### Exercise input

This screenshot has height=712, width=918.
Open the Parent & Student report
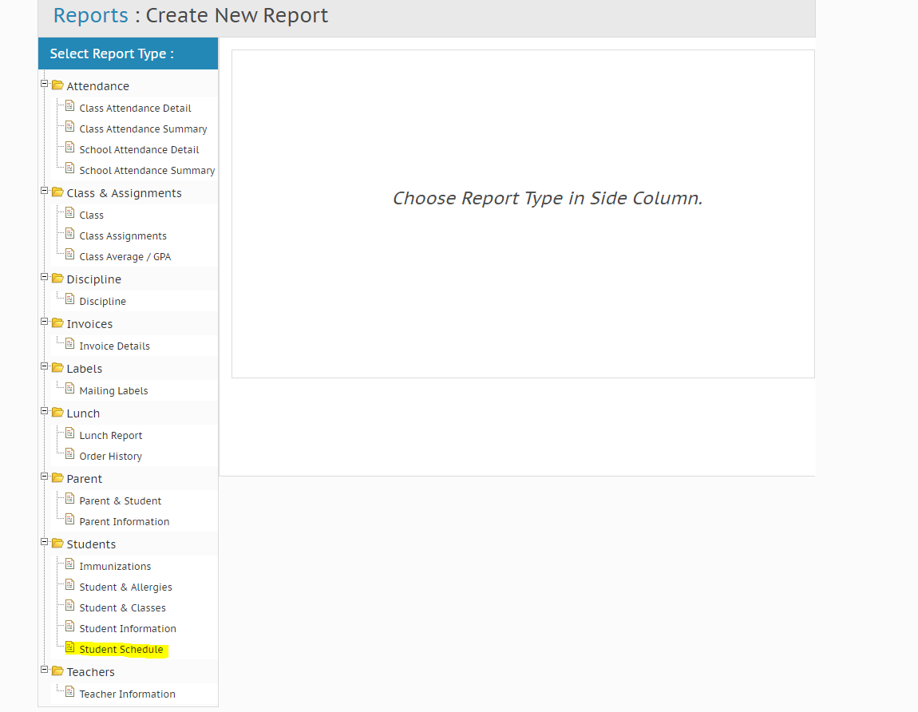121,500

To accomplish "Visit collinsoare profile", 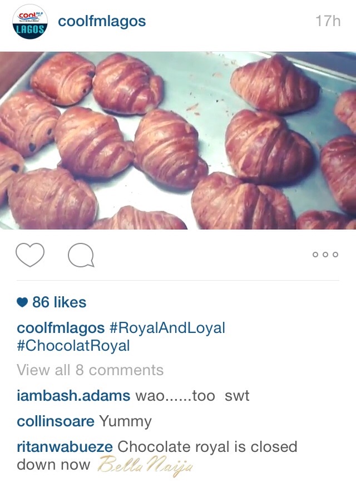I will 56,421.
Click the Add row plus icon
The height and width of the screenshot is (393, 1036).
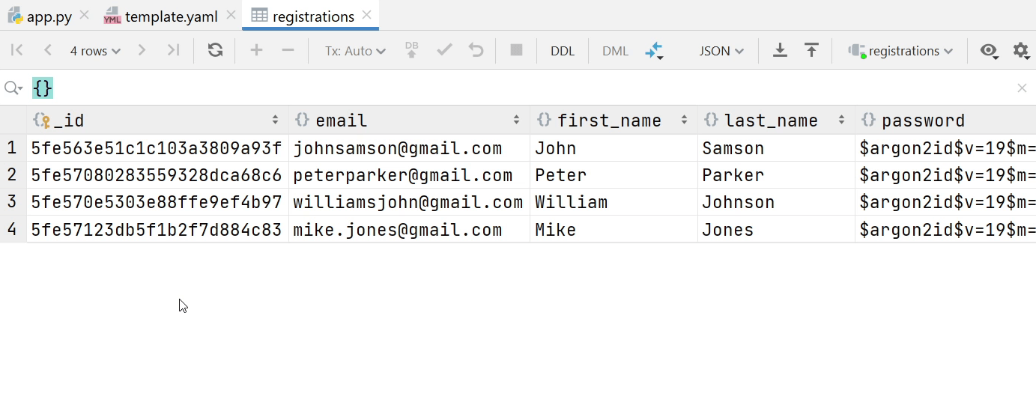(256, 50)
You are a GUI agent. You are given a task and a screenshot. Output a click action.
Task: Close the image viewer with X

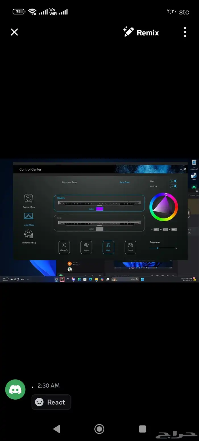coord(14,32)
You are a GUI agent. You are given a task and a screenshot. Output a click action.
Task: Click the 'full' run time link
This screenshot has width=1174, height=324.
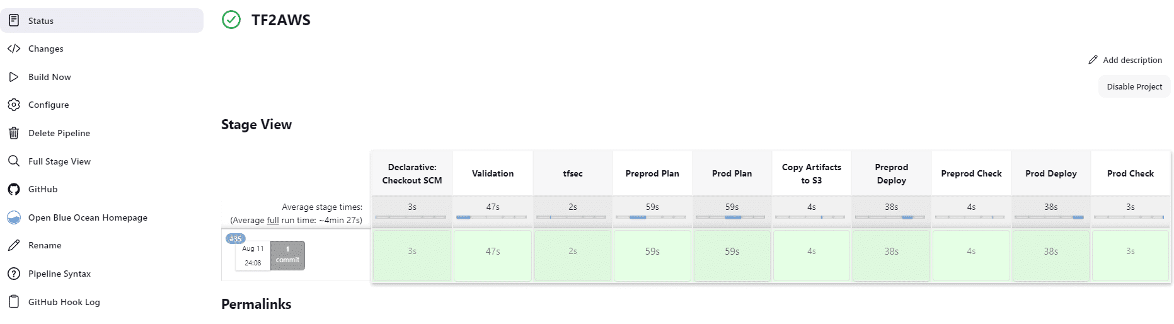(272, 220)
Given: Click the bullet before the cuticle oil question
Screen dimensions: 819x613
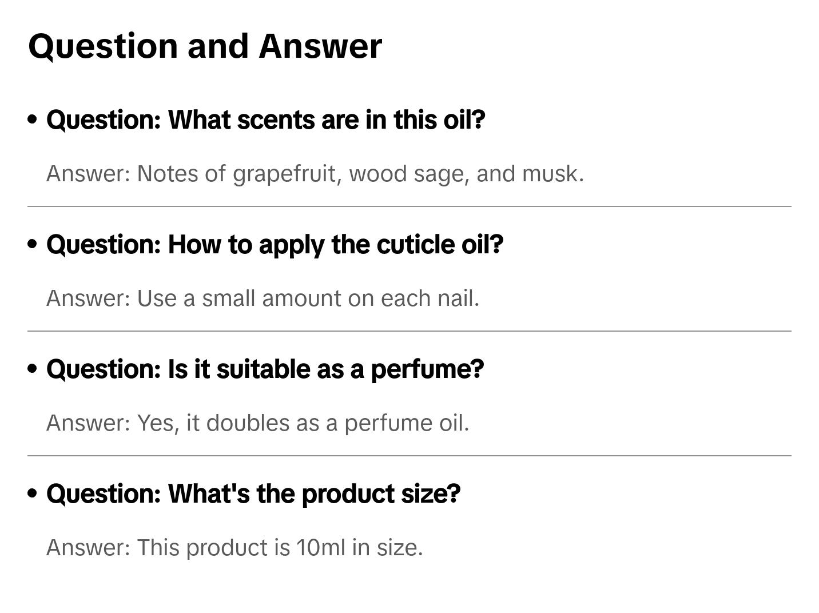Looking at the screenshot, I should click(33, 244).
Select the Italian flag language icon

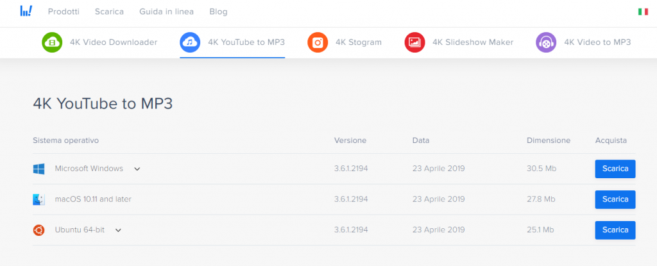click(643, 12)
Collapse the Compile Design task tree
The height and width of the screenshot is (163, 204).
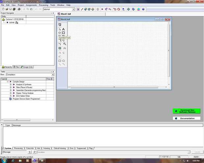(8, 82)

######

# What needs to be done
Working from the line with "This screenshot has width=1174, height=324." down through the last line of the records, give every line again exactly, but no pictures.

# Solved problem
This screenshot has width=1174, height=324.
(272, 220)
Given: Click the bullet before the cuticle oil question
Screen dimensions: 819x613
Looking at the screenshot, I should click(33, 244).
Select the Italian flag language icon

click(643, 12)
Collapse the Compile Design task tree
The height and width of the screenshot is (163, 204).
(8, 82)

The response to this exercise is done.